■ **Text excerpt**

——

By Brian Dipert
Embedded Vision Alliance
The Embedded Vision Alliance held its second quarterly Member Summit on December 6 in Dallas, TX, sponsored by Texas Instruments, and following up the premier event back in September. One notable aspect of the December meeting, as I previewed back in early November, was the keynote conducted by Cernium's CTO Nik Gagvani. Gagvani's talk was both entertaining and informative, and attendee reviews revealed it to be a highlight of the day's activities.
Gagvani obtained a B.S. in Aerospace Engineering from the Indian Institute of Technology in Kharagpur, followed by a Ph.D. in Computer Engineering from Rutgers. His professional career began with a short stint as lead technical architect at Access Edge, followed by nine years in various technical managerial positions at Sarnoff Corporation and a subsidiary, Pyramid Vision. At the time of his keynote, Gagvani had been with Cernium for six years.

——

■ **Your tasks**
1 - According to the article about the Embedded Vision Alliance Member Summit, in which city was the second quarterly summit held?
2 - From the article about the Embedded Vision Alliance Member Summit, quote the stretch from "Gagvani obtained a" through "for six years.".

■ **Dataset section**
——

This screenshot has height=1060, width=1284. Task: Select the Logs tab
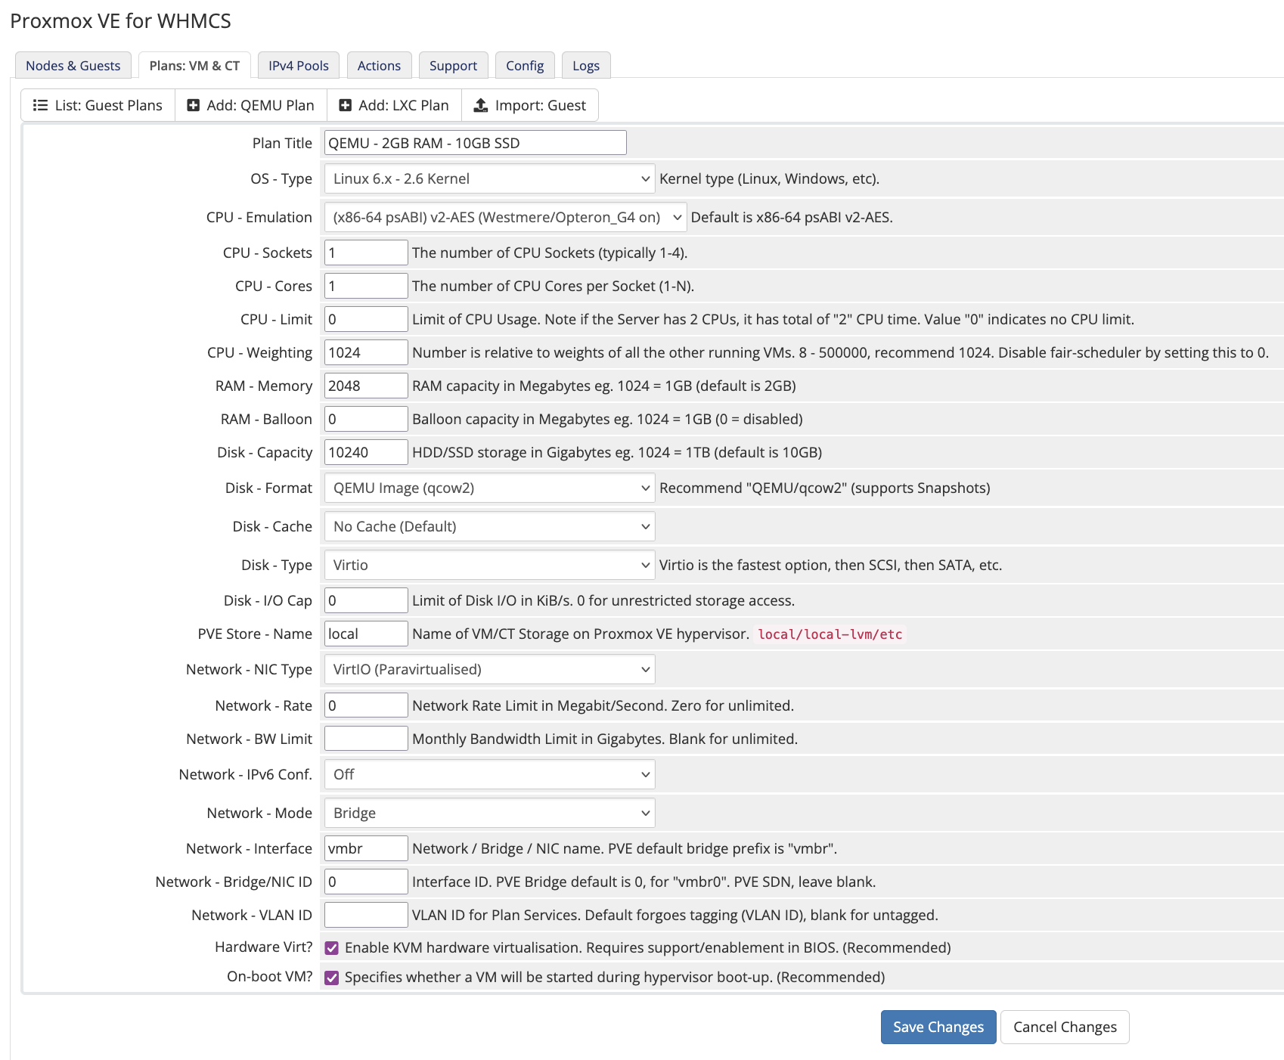(x=586, y=65)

——

■ **Responses for each task**
1 - Dallas, TX

2 -
Gagvani obtained a B.S. in Aerospace Engineering from the Indian Institute of Technology in Kharagpur, followed by a Ph.D. in Computer Engineering from Rutgers. His professional career began with a short stint as lead technical architect at Access Edge, followed by nine years in various technical managerial positions at Sarnoff Corporation and a subsidiary, Pyramid Vision. At the time of his keynote, Gagvani had been with Cernium for six years.